Netanyahu’s decision to denounce the two-state solution and former justice minister Tzipi Livni’s decision to renounce her claim to the premiership both, in their own ways, brought the Palestinian issue back to the forefront of voters’ minds. That follows a three-month election campaign during which Israeli-Palestinian relations, a matter of existential importance to both voting Israelis  and non-voting Palestinians, figured less prominently than economic concerns, sniping between secular and ultraorthodox politicians, Iran’s nuclear energy program or bilateral relations with the United States. For all the controversy over Netanyahu’s speech to the US Congress two weeks ago, the most notable aspect of his address might be that he never once uttered the word ‘Palestine.’

Netanyahu denounces two-state solution

Netanyahu announced, obliquely by way of an interview with NRG, that no Palestinian state would come into existence so long as he remains prime minister, reversing his prior 2009 commitment to a two-state solution, a stand that many Netanyahu observers always believed was less than full-hearted:

“I think that anyone who moves to establish a Palestinian state and evacuate territory gives territory away to radical Islamist attacks against Israel,” Netanyahu said. “The left has buried its head in the sand time and after time and ignores this, but we are realistic and understand”…. During a visit to the East Jerusalem settlement of Har Homa earlier Monday, Netanyahu warned that if he were not elected, “Hamastan B.” would be established in Jerusalem. “If Tzipi [Livni] and Bougie [Isaac Herzog] form a government, Hamastan B will be established here.”

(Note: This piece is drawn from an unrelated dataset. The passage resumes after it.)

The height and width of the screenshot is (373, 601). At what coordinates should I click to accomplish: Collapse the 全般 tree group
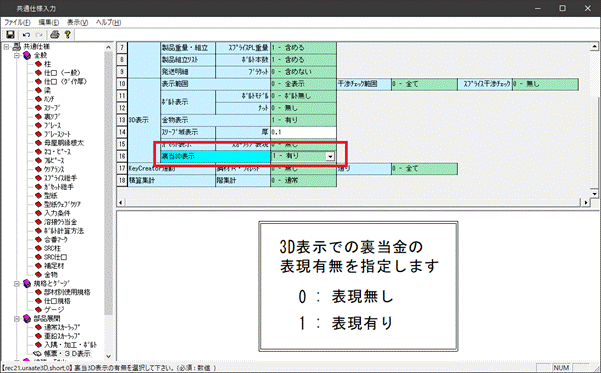pos(17,56)
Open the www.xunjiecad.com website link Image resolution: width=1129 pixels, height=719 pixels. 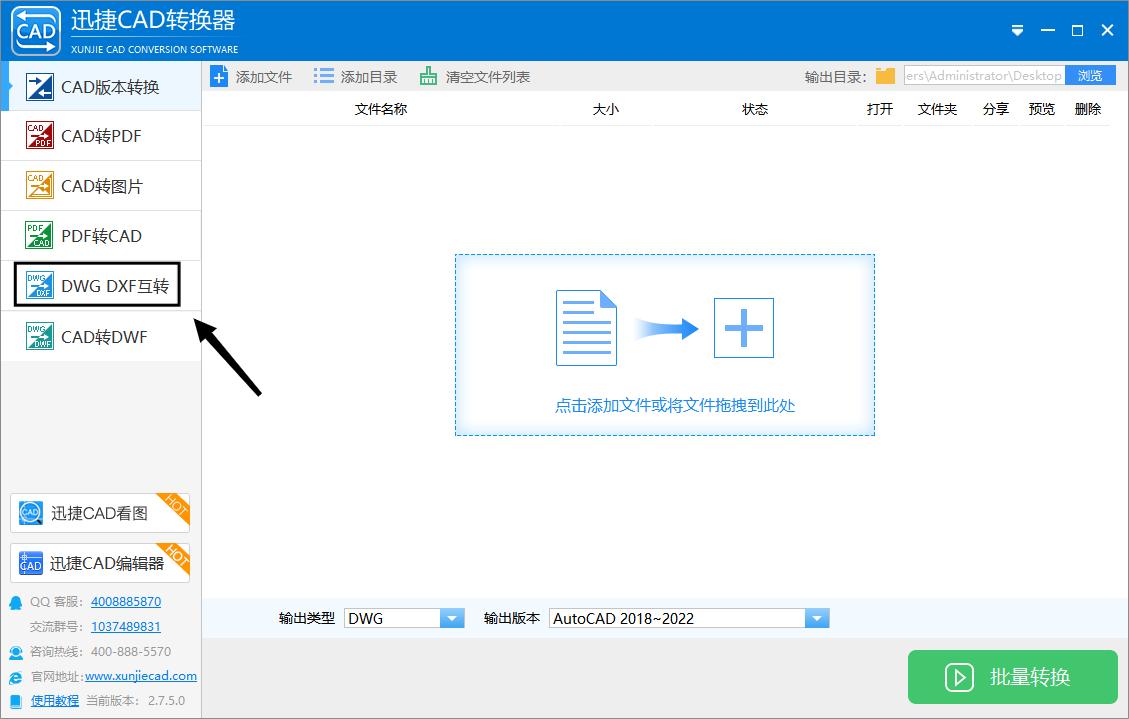pos(140,676)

Netanyahu’s strategy is clear. By tying himself to a hard-line stand on Palestinian statehood, he hopes to appeal to a handful of voters on the right — settlers and other conservatives that might otherwise be inclined to support the secular nationalist Yisrael Beiteinu (ישראל ביתנו‎, ‘Israel is Our Home’) of foreign minister Avigdor Lieberman or the religious conservative Bayit Yehudi (הבית היהודי, ‘Jewish Home’) of economy minister Naftali Bennett. Though Lieberman and Bennett are both members of Netanyahu’s government, Netanyahu must maximize his right-wing supporters if he hopes to win the largest number of seats in Israel’s unicameral legislature, the Knesset (הַכְּנֶסֶת), thereby strengthening his claim for a third consecutive term as prime minister.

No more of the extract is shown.